(Stored data)
======

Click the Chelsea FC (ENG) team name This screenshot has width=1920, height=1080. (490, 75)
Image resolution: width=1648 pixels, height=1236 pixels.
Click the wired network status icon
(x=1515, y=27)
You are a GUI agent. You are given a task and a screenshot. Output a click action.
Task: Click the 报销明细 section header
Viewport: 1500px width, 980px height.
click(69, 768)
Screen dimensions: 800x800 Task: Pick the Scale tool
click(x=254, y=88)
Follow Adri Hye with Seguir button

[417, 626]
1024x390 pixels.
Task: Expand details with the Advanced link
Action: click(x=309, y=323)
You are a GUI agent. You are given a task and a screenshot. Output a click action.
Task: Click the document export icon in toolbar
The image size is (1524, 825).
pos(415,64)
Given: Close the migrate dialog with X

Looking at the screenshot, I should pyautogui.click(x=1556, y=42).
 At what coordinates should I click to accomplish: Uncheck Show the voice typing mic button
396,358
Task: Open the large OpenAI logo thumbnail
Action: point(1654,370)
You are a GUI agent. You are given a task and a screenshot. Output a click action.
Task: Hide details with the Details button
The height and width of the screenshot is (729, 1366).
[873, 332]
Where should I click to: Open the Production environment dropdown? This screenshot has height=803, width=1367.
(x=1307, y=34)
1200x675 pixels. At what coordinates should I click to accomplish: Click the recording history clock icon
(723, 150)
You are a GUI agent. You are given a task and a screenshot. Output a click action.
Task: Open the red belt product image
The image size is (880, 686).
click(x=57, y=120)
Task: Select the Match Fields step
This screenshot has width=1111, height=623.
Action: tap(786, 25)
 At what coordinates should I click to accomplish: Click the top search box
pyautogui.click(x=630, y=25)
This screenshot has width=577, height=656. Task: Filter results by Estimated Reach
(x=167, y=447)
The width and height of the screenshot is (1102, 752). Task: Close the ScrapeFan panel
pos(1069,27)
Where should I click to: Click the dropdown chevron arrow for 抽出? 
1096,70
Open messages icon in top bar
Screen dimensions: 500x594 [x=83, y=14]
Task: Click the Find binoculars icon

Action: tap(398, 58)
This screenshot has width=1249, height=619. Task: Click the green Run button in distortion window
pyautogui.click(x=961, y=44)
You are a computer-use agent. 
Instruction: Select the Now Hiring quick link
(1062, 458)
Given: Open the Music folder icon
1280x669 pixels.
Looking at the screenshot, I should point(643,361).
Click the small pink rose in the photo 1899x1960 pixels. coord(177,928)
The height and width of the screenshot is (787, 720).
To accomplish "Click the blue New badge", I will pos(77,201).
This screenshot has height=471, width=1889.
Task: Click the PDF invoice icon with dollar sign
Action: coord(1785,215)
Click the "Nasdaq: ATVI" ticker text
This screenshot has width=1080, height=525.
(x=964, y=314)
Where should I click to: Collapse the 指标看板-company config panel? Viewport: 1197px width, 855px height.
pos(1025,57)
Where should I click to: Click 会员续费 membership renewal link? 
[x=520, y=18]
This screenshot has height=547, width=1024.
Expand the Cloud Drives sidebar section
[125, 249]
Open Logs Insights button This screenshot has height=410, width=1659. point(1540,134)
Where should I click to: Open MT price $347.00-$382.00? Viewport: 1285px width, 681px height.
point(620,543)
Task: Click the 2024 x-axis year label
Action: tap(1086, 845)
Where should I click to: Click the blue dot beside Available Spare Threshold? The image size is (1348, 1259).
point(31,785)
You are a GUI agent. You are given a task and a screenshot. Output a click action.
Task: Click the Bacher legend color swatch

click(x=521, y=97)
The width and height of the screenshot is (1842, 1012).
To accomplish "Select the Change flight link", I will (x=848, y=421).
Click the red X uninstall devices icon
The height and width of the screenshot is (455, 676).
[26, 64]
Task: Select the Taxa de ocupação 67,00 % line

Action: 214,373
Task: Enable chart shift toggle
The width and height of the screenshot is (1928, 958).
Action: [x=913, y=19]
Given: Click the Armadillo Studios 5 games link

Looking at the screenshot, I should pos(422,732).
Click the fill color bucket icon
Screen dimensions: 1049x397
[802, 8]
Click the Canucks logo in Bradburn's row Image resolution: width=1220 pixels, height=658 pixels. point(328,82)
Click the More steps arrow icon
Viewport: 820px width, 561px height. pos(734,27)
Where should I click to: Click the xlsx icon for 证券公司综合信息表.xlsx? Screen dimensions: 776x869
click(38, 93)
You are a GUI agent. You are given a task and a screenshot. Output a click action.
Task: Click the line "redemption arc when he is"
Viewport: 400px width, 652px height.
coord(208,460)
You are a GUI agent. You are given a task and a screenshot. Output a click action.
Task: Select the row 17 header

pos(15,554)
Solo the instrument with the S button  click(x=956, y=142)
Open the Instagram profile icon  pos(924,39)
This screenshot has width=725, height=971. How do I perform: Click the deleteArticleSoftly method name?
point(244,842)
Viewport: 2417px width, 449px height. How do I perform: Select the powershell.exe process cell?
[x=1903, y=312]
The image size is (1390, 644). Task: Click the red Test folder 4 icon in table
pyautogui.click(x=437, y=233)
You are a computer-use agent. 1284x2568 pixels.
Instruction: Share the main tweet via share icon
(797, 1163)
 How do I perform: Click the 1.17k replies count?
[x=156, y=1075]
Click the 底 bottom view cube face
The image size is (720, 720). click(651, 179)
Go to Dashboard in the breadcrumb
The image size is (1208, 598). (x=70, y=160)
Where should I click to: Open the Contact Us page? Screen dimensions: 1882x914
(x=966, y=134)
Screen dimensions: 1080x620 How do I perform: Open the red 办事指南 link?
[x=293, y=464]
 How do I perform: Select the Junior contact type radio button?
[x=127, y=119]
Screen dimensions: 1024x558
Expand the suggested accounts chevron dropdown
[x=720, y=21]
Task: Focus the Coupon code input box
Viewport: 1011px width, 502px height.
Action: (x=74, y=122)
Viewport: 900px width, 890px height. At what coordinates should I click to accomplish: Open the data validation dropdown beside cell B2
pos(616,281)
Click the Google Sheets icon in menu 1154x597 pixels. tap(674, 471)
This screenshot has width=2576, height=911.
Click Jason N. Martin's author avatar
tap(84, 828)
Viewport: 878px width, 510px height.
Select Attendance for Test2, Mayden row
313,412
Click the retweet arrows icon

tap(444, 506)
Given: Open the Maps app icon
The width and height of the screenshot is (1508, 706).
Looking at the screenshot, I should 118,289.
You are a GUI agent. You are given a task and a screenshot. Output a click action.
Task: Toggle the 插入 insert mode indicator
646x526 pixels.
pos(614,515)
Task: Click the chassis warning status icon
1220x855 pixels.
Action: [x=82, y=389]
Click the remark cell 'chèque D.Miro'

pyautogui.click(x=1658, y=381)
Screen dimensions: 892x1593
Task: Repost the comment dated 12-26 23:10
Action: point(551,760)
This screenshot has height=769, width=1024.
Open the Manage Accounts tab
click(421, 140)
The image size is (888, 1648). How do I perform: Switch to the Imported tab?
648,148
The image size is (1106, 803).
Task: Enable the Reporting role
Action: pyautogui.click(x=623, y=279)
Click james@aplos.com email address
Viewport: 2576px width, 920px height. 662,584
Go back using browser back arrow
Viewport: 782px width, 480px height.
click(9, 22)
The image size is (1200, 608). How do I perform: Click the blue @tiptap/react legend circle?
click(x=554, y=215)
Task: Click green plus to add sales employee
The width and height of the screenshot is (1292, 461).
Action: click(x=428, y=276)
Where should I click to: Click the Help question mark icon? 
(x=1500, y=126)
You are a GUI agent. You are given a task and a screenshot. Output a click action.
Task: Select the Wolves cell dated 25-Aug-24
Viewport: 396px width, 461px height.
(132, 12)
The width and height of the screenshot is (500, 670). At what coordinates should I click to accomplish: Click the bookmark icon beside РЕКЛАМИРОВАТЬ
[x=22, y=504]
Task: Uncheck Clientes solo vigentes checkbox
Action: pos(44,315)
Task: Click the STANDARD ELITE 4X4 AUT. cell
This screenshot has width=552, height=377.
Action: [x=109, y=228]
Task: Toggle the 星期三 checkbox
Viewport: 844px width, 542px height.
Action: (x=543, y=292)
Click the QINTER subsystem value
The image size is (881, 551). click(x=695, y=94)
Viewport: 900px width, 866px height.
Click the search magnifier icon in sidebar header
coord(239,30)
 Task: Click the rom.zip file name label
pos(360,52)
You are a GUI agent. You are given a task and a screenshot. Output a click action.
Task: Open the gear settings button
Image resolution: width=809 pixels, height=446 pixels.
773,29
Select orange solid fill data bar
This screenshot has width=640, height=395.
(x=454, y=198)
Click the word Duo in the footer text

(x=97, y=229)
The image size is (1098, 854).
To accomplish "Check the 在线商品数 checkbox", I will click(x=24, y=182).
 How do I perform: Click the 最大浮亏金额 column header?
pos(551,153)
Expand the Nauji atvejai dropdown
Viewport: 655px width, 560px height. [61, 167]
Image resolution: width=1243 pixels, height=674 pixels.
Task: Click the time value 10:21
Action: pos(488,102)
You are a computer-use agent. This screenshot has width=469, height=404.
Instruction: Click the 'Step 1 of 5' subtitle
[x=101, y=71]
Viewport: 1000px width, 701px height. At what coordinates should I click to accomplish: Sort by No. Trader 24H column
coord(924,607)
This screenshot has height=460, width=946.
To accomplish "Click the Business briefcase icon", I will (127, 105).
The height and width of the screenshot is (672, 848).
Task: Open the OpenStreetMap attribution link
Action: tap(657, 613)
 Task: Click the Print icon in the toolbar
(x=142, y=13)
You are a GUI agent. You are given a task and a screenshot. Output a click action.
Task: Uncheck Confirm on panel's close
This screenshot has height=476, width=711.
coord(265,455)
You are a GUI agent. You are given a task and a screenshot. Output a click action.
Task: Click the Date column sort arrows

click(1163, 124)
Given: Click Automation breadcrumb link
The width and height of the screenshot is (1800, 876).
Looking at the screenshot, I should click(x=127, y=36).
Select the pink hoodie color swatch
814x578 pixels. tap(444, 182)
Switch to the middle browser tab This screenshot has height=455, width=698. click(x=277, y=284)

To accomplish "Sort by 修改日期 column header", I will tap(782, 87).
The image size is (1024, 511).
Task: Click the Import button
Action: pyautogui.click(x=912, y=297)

======

§ **TASK OBJECTIVE**
Answer with a single number, the count of lines in the data that contain "browser".

§ **TASK OUTPUT**
2